**Work order:**
In the records below, find the line containing "[Skygoal Maillot Boutique] (160, 79)", then reproduce that line and every one after it to the end, exactly and alone.

**Input material:**
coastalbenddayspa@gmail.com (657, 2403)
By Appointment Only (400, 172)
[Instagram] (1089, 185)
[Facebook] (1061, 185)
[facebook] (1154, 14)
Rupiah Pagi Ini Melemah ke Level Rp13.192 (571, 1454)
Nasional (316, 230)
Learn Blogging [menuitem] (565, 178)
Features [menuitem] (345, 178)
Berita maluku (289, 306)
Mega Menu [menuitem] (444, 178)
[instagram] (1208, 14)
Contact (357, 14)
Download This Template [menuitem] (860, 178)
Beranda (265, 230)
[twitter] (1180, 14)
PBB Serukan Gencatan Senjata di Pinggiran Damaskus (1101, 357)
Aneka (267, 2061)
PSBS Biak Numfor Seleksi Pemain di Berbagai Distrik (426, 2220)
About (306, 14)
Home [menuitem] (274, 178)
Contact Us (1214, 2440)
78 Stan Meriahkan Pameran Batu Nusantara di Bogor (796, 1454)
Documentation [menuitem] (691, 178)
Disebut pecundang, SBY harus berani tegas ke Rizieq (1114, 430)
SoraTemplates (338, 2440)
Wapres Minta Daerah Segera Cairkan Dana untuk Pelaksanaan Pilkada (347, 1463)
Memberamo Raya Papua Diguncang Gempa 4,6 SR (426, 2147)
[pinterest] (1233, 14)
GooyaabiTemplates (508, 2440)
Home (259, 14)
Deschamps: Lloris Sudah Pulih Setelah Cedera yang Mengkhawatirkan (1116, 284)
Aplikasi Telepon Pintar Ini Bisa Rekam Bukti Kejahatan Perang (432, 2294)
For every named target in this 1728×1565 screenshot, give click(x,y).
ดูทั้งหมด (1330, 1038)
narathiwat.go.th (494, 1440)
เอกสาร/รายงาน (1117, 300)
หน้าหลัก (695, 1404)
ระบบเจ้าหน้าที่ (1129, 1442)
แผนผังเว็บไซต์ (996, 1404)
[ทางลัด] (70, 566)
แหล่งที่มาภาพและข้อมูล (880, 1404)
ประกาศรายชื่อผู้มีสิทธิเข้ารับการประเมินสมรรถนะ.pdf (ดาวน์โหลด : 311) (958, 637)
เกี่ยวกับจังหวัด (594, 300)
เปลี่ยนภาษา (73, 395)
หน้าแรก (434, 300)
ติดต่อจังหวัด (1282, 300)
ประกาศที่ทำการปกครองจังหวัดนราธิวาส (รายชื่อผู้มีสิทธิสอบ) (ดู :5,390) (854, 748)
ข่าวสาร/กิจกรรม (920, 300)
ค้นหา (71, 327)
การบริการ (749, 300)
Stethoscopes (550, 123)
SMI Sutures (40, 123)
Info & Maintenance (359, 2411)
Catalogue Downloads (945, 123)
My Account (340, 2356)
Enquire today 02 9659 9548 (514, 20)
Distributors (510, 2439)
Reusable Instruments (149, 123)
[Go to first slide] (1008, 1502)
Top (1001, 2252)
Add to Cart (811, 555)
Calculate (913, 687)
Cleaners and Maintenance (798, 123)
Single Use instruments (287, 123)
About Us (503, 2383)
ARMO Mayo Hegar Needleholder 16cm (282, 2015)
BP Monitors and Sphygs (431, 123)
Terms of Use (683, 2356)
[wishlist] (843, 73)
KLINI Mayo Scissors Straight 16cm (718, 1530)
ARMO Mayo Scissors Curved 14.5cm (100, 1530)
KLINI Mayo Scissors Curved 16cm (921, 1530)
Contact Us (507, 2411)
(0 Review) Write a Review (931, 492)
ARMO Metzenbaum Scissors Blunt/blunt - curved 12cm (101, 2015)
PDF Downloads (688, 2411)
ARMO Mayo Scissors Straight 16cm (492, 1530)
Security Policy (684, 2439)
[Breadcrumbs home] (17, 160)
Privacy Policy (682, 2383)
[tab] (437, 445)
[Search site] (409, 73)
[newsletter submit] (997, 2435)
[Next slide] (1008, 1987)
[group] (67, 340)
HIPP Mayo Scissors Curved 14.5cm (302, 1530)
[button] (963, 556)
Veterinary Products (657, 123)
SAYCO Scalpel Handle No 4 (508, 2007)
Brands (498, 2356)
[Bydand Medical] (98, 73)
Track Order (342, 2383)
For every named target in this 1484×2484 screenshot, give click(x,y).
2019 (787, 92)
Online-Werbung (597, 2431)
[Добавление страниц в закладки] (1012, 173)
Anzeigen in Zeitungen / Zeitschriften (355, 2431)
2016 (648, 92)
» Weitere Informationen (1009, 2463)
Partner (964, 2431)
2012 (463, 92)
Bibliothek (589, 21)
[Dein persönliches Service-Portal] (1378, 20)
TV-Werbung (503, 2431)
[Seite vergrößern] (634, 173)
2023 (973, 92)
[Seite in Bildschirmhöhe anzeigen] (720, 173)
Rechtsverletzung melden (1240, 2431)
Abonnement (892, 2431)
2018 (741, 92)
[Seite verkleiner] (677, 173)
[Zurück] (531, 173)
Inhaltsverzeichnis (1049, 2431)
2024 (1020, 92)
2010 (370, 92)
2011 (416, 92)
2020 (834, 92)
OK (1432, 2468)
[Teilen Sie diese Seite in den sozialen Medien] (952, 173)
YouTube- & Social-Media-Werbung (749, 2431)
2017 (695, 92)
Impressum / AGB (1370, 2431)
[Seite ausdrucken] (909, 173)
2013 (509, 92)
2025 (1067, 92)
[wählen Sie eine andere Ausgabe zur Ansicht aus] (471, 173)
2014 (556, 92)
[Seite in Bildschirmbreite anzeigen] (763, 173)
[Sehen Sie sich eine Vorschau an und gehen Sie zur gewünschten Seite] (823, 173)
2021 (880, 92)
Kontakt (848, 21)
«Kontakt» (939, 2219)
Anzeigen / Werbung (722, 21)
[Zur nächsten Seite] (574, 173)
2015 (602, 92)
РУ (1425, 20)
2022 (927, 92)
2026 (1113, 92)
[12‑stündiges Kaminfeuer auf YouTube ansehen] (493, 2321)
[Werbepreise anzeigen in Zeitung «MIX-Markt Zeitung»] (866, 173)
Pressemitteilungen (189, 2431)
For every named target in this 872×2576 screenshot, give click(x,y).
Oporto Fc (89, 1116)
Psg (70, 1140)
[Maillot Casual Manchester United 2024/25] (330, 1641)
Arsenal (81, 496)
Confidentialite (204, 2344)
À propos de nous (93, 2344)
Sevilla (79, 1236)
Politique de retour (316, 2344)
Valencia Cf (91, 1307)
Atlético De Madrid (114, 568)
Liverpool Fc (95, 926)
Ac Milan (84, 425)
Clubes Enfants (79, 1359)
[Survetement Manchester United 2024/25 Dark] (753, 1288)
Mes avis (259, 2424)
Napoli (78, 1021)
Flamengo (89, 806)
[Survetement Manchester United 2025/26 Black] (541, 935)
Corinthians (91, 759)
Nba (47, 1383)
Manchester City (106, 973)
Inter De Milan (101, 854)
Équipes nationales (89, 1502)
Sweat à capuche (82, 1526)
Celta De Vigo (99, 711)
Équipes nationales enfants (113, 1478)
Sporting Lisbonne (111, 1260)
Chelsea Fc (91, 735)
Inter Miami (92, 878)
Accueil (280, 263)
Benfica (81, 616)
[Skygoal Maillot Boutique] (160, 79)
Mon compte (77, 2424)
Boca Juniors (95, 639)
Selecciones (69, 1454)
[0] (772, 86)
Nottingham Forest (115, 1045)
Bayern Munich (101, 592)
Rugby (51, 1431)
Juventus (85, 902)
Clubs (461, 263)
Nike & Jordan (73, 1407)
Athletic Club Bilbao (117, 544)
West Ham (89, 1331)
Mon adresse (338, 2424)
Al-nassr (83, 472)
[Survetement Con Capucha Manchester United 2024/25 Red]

**Output for this task:**
[Skygoal Maillot Boutique] (160, 79)
Mon compte (77, 2424)
Boca Juniors (95, 639)
Selecciones (69, 1454)
[0] (772, 86)
Nottingham Forest (115, 1045)
Bayern Munich (101, 592)
Rugby (51, 1431)
Juventus (85, 902)
Clubs (461, 263)
Nike & Jordan (73, 1407)
Athletic Club Bilbao (117, 544)
West Ham (89, 1331)
Mon adresse (338, 2424)
Al-nassr (83, 472)
[Survetement Con Capucha Manchester United 2024/25 Red]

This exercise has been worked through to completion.